I’m reading Shami Chakrabarti’s On Liberty, and thinking about what it means to be able to speak one’s mind; to have the right to speak it, no matter how unpleasant or uncomfortable others may find your views. I’m also thinking about the perverse misapprehension that’s developed in our society, whereby defending a fundamental human right – to free speech, a fair trial, political expression – is too often characterised as an endorsement of the views or actions of unsavoury persons whose rights we uphold. And I’m thinking too about how much of that wilful misperception is tied up with what seems to me a pernicious, widespread and interestingly apolitical conviction: that we somehow have the ‘right’ not to be offended – not to have to see, hear, think about or respond to that which we find repugnant. It’s intrinsic to the belief that those of whom we disapprove should not have access to the same platforms that we do. It’s the notion that equality of access should be contingent on whatever is currently deemed to be socially acceptable by whichever faction is currently ascendant.
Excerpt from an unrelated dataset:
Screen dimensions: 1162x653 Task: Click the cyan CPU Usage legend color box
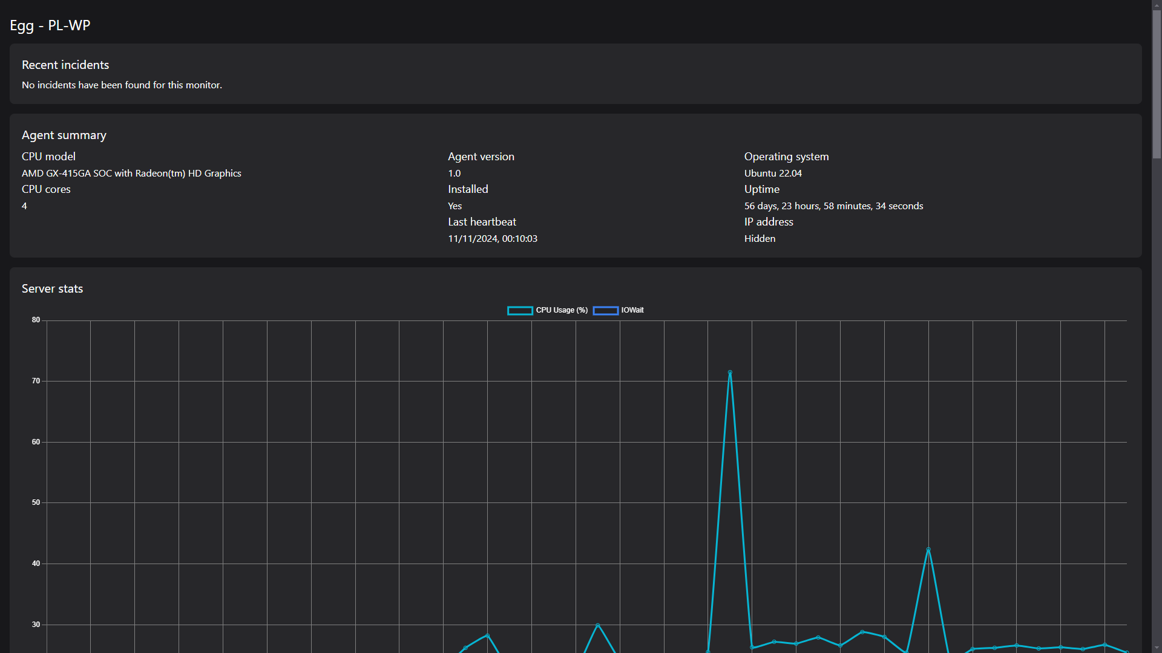(520, 311)
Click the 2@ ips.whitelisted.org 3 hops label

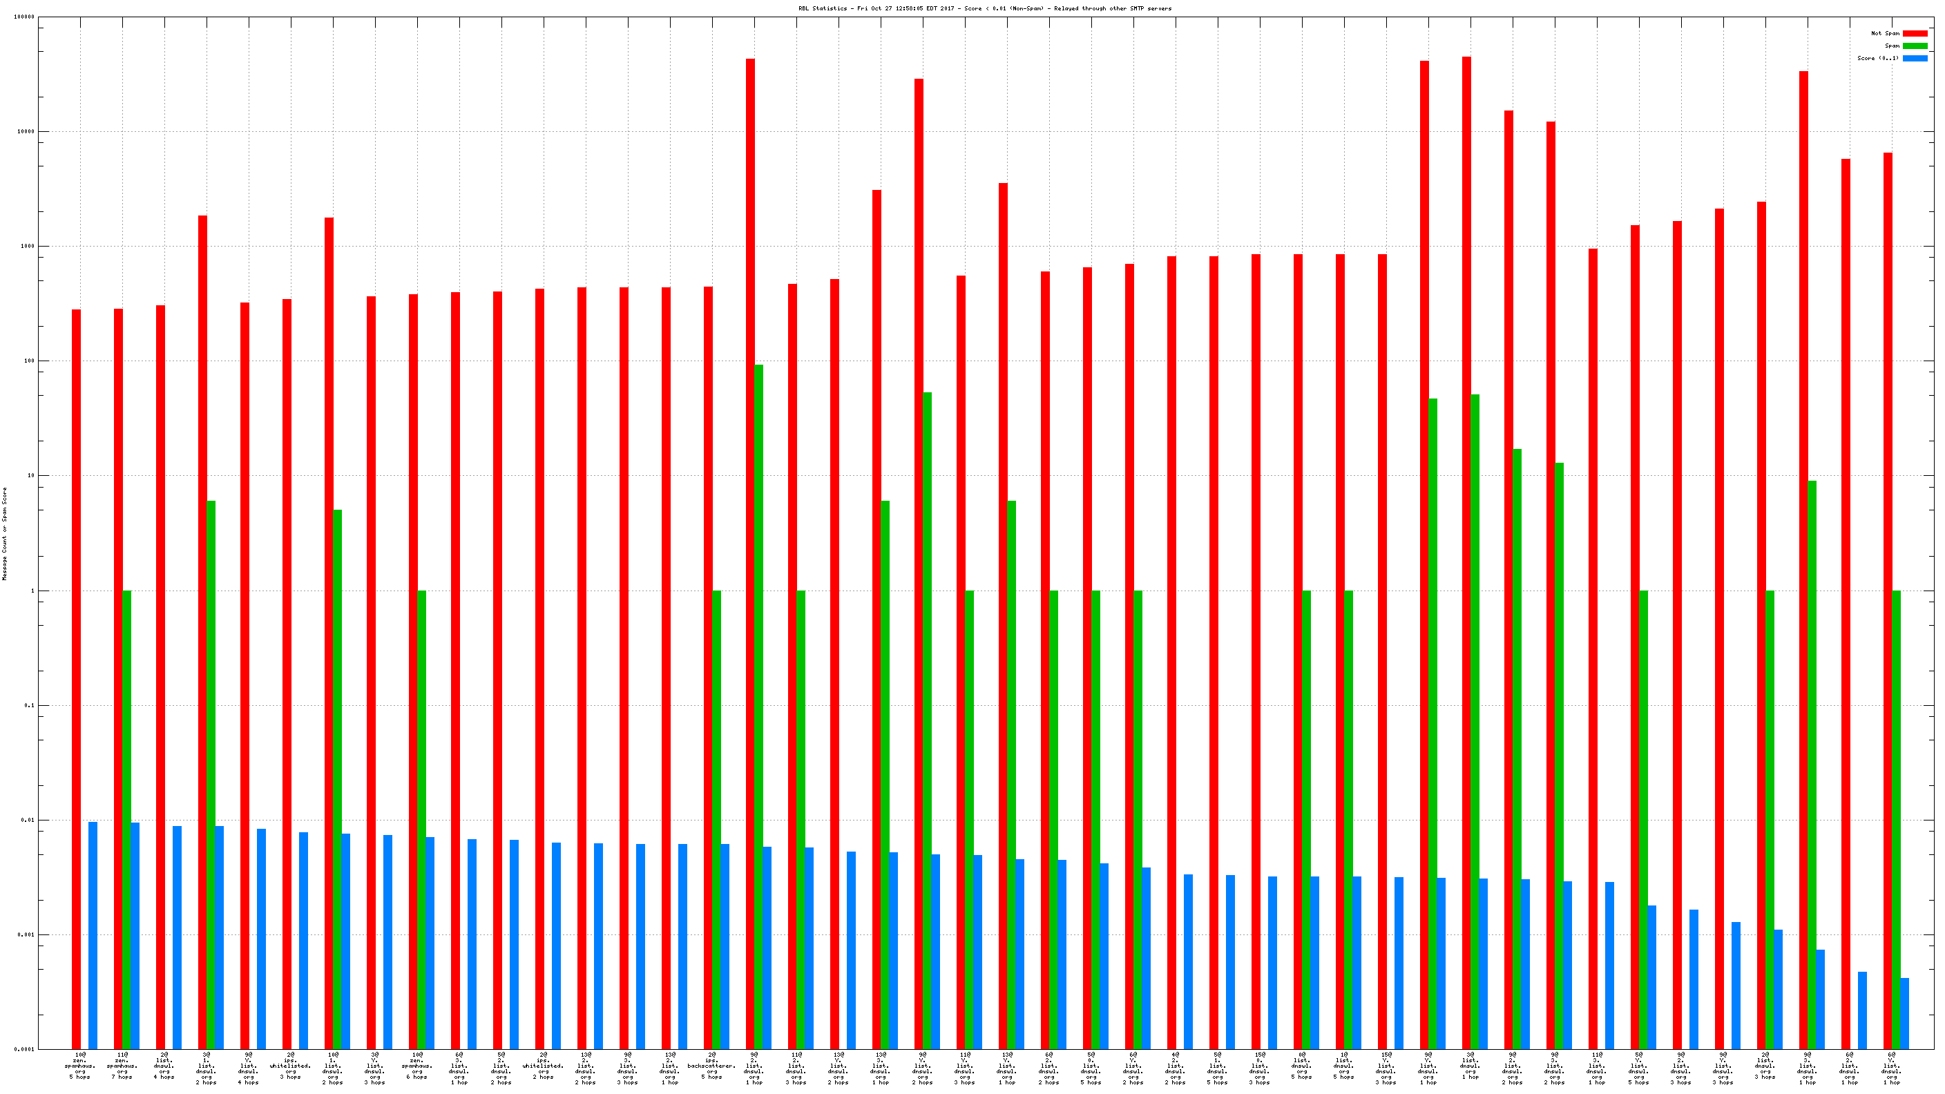[x=291, y=1065]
Even with all the other crises which beset us, I find this among the most worrying of social trends – not least because it appears to be becoming ever more prevalent on both the left and the right, among the young and the aged, the rich and the poor, the religious and the atheist, the conservative and the progressive. It is the idea that whatever offends is inherently illegitimate, on the grounds that it causes offence. It is intellectual and moral laziness of the highest order: it eschews the opportunity, and responsibility, of unpacking and refuting the offensive proposition on its merits. Under the guise of being high-minded, it ducks the argument.
I’ve been turning this problem over in my head for a while, trying to decide where – if anywhere – the line should be drawn on free speech. Incitement to violence is clearly unacceptable, but expression of opinion is a subtler matter, even if the opinions themselves are not. I am deeply offended by Germaine Greer’s assertions about trans people. I am deeply offended by Donald Trump’s views on Muslims (and just about everything else he has to say). I am deeply offended by Ken Livingstone’s use of mental illness as a slur and a moral value judgement (I’d expected better of him). I don’t doubt that my views on those subjects, and indeed on those individuals’ moral and intellectual probity, might prove deeply offensive to them. Should they have the right to silence me? I think not.
I’m increasingly frustrated by the insularity of public discourse; by the willingness of politicians, pundits, priests and regular folks down the pub to elevate their sense of outrage over every other consideration. By their unwillingness to have unpleasant conversations, unpack contentious issues. To use the right which we, unlike so many others around the world, possess: the right to have the argument.
Here’s my argument against silencing those who offend us. It’s simple, unashamedly self-interested, and so obvious that it doesn’t actually get said out loud nearly enough. If I want to retain the right to hold opinions others may find objectionable, it follows, ipso facto, that I have to grant them the right to hold opinions I may find appalling. I must acknowledge that they have the right to speak, just as I do. I must be able to uphold that truth, alongside my own responsibility to tell them, loudly and vigorously, that they are wrong.
This is the challenge of social democracy – to believe as strongly in the rights of others as we do our own. To imagine that we could be them, and they could be us. It’s an excruciatingly difficult thought experiment – until you consider the cost of not doing it. Until you look at the lives of those who have no voice, and realise just how much the rest of us have to lose.
It’s the challenge of liberty, and the reward. It’s worth the effort.